**TO DO:**
Duplicate the Apache Stanbol enhancement engine overview word for word, from "Enhancement Engines and" up to and including "Apache Stanbol community.".

**DOCUMENT:**
Enhancement Engines and their main features

This provides an overview about all Enhancement Engine implementations managed by the Apache Stanbol community.

Preprocessing

Tika Engine: (based on Apache Tika)
- content type detection
- text extraction from various document formats
- extraction of metadata from document formats
Metaxa Engine:
- text extraction from various document formats
- extraction of metadata from document formats
- NOTE this engine is not includes in the default Stanbol Launchers

Natural Language Processing (NLP)

This does contain Engines the process textual content sent to the Stanbol Enhancer

Language Detection

Language detection engines add Language annotations as defined by STANBOL-613 to the metadata of the ContentItem

Language Identification Engine:
- language detection for textual content utilizing Apache Tika
Language Detection Engine:
- language detection for textual content utilizing language-detection Project
RESTful Language Identification Engine:
- Client for the RESTful Language Identification Service as specified by STANBOL-894
CELI language detection Engine: This engine is part of the CELI enhancement engines (see STANBOL-583)
- Language detected based on a linguagrid.org server hosted by CELI

Sentence Detection

Sentence detection engines add Sentences to the AnalyzedText content part

OpenNLP Sentence Detection Engine:
- Sentence Detection based on OpenNLP
Smartcn Sentence Detection Engine:
- Adds Sentence detection support for Chinese.
- Part of the Lucene Smartcn Analyzer Integration

Tokenizer Engines

The responsibility of Tokenizer Engines is to add Tokens to the AnalyzedText content part

OpenNLP Tokenizer Detection Engine:
- Tokenizer implementation based on OpenNLP
Smartcn Tokenizer Engine:
- Adds Tokenization detection support for Chinese.
- Part of the Lucene Smartcn Analyzer Integration
Paoding Tokenizer Engine:
- Adds Tokenization detection support for Chinese.
- Part of the Paoding Analyzer Integration

Part of Speech (POS) Tagging

POS tagging engines do add Part-of-Speech annotations to Tokens present in the AnalyzedText content part

OpenNLP POS Tagging Engine:
- POS tagger implementation based on OpenNLP

Chunk/Phrase detection

Chunker (or Phrase Detection) Engines do add detected Chunks to the AnalyzedText content part. They also annotate added Chunks with the type of the detected phrase

OpenNLP Chunker Engine:
- Chunker implementation based on OpenNLP

Named Entity Recognition (NER) Engines

NER engines need to write detected Named Entities as 'fise:TextAnnotation's to the metadata of the ContentItem. In addition they may also add NER annotations to Chunks in the AnalyzedText content part

OpenNLP NER Engine:
- NLP processing using OpenNLP NER
- detects occurrences of persons, places and organizations only
- supports NER annotations
OpenNLP Custom NER Model Engine:
- NLP processing using OpenNLP NER
- uses custom NameFinder models (user configured)
- supports custom Named Entity types (other than persons, places and organizations
CELI NER engine: This engine is part of the CELI enhancement engines (see STANBOL-583)

**ENTRIES SHOWN:**
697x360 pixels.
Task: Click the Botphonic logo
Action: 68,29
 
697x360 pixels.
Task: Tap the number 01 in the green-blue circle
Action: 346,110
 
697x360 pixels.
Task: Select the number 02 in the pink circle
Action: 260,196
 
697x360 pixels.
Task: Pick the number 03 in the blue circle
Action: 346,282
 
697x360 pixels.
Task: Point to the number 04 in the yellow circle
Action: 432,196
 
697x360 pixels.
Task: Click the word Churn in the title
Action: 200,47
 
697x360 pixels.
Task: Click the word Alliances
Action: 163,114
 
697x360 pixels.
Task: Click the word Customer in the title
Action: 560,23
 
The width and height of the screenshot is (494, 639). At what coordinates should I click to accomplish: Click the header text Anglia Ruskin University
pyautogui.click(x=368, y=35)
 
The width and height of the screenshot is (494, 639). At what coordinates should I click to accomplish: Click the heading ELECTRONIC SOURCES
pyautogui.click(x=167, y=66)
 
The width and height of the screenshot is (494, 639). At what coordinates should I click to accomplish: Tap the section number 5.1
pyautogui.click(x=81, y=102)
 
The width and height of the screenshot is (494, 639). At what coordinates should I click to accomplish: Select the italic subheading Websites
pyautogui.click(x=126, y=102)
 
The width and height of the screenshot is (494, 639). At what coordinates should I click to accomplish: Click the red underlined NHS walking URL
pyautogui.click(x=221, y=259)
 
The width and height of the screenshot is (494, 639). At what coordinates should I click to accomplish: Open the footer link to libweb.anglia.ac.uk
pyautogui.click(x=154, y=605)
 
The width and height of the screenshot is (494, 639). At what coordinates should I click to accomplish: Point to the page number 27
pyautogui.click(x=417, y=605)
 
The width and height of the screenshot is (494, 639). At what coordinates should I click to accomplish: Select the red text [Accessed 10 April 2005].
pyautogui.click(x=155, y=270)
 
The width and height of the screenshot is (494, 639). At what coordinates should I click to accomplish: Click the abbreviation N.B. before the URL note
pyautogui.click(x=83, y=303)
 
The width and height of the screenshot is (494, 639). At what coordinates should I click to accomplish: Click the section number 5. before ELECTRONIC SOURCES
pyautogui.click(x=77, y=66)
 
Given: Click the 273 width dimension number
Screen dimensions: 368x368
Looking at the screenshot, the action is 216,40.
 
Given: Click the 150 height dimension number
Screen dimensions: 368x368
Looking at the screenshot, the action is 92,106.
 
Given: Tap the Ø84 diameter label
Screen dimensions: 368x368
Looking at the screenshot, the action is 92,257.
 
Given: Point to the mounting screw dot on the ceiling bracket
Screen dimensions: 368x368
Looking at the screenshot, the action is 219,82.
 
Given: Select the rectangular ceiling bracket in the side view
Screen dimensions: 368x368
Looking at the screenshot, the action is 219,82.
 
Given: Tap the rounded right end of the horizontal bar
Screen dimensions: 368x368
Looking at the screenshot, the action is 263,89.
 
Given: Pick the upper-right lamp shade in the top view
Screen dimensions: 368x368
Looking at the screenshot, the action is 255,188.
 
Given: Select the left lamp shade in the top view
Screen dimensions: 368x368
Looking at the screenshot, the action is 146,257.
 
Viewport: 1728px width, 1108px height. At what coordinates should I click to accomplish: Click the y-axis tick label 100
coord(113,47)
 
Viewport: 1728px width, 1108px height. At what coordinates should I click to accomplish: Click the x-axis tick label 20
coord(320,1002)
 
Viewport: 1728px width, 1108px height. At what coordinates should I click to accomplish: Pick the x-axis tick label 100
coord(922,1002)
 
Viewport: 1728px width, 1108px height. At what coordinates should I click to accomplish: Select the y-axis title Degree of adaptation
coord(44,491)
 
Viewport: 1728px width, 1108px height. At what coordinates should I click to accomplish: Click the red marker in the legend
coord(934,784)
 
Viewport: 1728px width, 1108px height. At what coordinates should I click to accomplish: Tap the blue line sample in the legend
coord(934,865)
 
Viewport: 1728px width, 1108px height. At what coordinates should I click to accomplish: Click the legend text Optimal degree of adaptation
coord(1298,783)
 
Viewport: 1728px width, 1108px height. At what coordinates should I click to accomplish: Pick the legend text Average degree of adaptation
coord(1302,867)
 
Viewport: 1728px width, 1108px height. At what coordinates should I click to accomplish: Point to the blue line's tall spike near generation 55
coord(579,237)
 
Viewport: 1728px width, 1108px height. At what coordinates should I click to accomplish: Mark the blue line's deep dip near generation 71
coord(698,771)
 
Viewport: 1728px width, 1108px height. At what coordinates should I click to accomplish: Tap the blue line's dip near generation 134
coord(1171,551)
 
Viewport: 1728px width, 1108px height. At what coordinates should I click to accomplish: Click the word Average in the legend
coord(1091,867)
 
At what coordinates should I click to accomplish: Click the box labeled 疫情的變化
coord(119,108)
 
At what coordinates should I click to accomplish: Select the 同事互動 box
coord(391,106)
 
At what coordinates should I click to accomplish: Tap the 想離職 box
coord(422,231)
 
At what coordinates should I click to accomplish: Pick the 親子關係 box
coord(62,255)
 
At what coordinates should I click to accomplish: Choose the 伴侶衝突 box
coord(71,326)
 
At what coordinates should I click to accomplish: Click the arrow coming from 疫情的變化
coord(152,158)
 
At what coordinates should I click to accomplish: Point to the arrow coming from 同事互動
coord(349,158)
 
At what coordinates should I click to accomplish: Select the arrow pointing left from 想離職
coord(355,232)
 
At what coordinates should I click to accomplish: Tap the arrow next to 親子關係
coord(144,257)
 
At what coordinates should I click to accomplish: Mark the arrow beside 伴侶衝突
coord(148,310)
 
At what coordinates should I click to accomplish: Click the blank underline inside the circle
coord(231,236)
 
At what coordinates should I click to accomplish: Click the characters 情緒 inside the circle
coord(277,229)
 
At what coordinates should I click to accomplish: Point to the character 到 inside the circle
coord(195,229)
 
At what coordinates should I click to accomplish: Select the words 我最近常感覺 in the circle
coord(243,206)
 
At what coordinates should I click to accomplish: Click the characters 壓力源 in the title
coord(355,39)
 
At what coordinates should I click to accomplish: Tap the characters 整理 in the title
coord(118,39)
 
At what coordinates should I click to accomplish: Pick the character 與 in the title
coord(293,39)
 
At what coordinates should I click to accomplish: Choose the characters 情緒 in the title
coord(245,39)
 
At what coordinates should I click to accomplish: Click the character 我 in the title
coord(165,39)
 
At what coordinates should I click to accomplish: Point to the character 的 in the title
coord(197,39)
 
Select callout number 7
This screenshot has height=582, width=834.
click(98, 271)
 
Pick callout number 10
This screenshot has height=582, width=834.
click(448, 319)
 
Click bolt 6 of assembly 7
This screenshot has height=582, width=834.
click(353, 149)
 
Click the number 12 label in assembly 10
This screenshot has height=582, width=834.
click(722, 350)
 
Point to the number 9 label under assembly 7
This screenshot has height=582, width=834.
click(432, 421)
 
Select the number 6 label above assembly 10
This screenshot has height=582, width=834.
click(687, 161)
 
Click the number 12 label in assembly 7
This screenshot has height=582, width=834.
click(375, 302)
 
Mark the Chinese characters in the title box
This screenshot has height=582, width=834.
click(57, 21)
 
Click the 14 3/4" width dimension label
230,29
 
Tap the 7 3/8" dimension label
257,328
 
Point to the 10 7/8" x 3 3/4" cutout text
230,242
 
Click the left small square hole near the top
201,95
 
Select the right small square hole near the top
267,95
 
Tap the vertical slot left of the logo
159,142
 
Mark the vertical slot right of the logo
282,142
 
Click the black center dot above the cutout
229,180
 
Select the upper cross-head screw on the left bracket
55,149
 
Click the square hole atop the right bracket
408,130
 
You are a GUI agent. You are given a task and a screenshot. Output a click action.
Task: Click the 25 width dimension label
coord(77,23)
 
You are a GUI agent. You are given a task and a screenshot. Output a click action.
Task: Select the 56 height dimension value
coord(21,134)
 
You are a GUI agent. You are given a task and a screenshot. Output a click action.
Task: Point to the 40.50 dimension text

**RESULT FOR THIS EXERCISE:**
Enhancement Engines and their main features

This provides an overview about all Enhancement Engine implementations managed by the Apache Stanbol community.